# Rioja ideas .



## salomon

Planning a (very) roundabout route between Andorra and France. i am settled on Rioja as a target . Anyone been ? Anything not to miss or avoid ? End september / early October .
Gracias


----------



## jiwawa

Tasting the wine seems like a good idea!


----------



## suedew

Don't miss Haro and the wine tasting. Capital of the region, campsite is ACSI has good facilities we will be back later this year as we didn't give ourselves enough time.

Sue


----------



## bigfrank3

Go for the aged reds


----------



## listerdiesel

We went to Northern Spain three times, stayed just outside Logroño at Navarette, lovely area, loads of wine available almost anywhere, big selection.

Nice part of the world at this time of year.

Peter


----------



## blondel

Another vote for Haro and the ACSI campsite. Lovely little town within easy walking distance (if a bit of a steep hill into it - still it is all downhill on the way back :wink: )


----------



## organplayer

*Organplayer*

Agree with all that's been stated about the region and Haro in particular. We were there in sunny warm weather early Spring this year and purchased a 15 litre box of super duper red wine to celebrate our 50th wedding anniversary few weeks ago.


----------



## salomon

Thanks.
Had planned on Lagroño and Haro anyway so seems Haro has a vote.
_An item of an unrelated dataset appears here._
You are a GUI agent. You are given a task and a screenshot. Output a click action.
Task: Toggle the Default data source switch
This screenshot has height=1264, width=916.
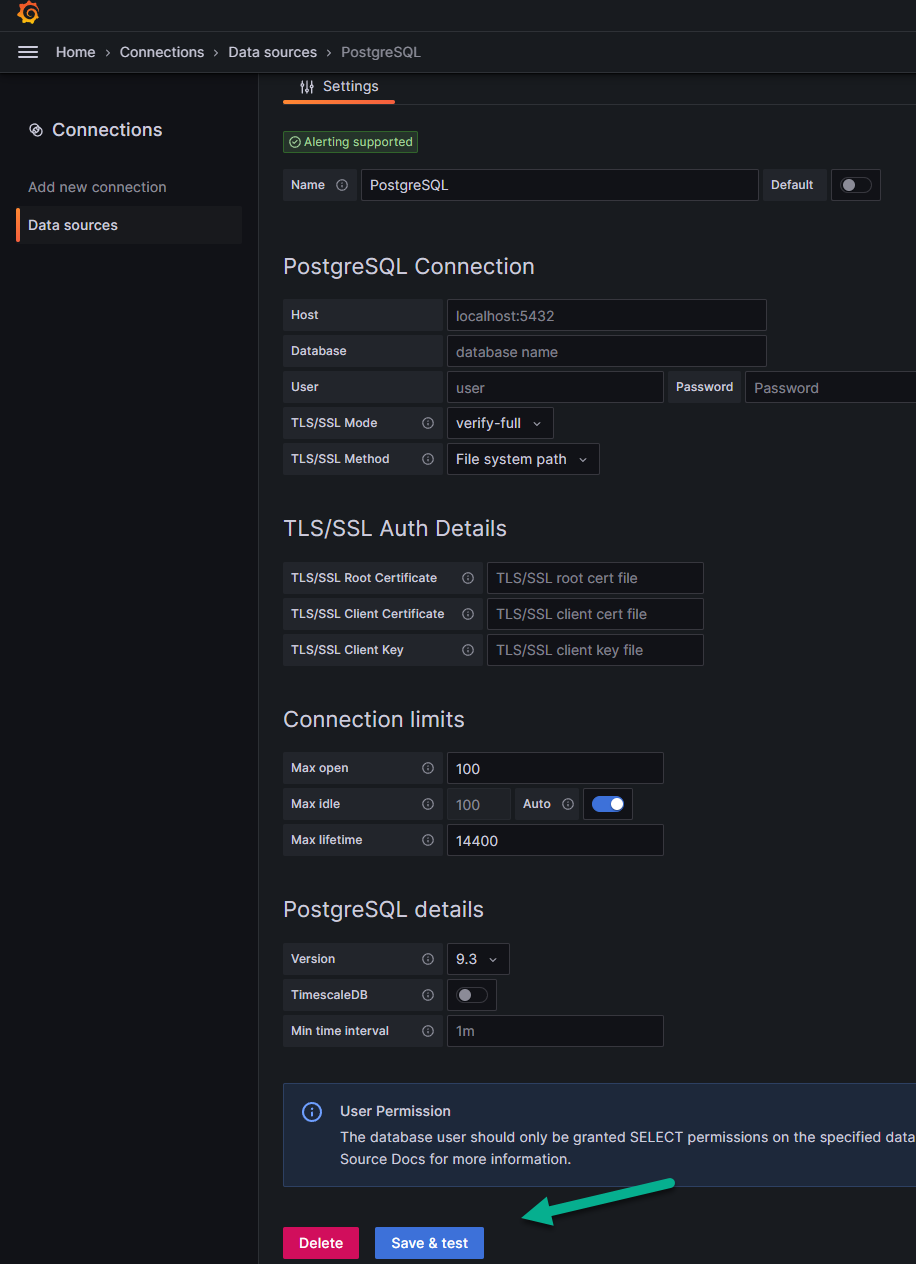[x=855, y=185]
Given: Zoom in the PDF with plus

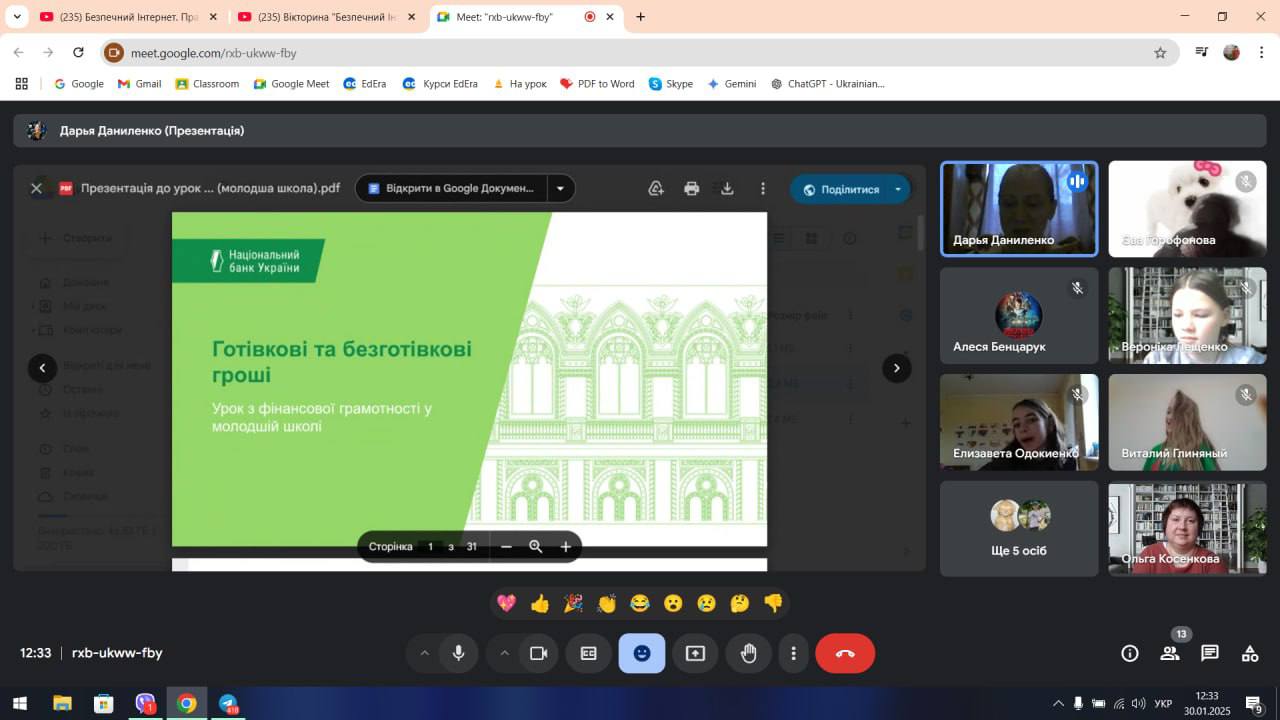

You mention ASCI, which we dont do or have. Any one just park up or wild camp ?

And we know reds very well in Andorra. Crianza, Reserva, gran reserva. Love em all


----------



## HermanHymer

suedew said:


> Don't miss Haro and the wine tasting. Capital of the region, campsite is ACSI has good facilities we will be back later this year as we didn't give ourselves enough time.
> 
> Sue


Ditto - but check if its open still at that time. there is a big parking near the campsite which is used as an aire. Search posts there was info on it a while back. Sorry I would help search but in McDo's and have to go.


----------



## vicdicdoc

bigfrank3 said:


> Go for the aged reds


After a few glasses -DON'T go for the local ageing redheads - they'll be used to the booze & will drink you under the table :lol:


----------



## peejay

> *salomon wrote :-*Thanks.
> Had planned on Lagroño and Haro anyway so seems Haro has a vote. You mention ASCI, which we dont do or have. Any one just park up or wild camp ?


According to Furgovw.org there is a wildspot in the Fuento del Moro leisure area just to the west of Haro, not used it myself but it looks ok.

42.573089 -2.864428

http://www.furgovw.org/index.php?topic=152188.0

There is also a free aire to the north at Miranda de Ebro, ok to service the van but not particularly picturesque and a bit noisy for an overnight...

42.688457 -2.954686

http://www.motorhomefacts.com/modules.php?name=Campsites&op=display_results&csid=12064

Pete


----------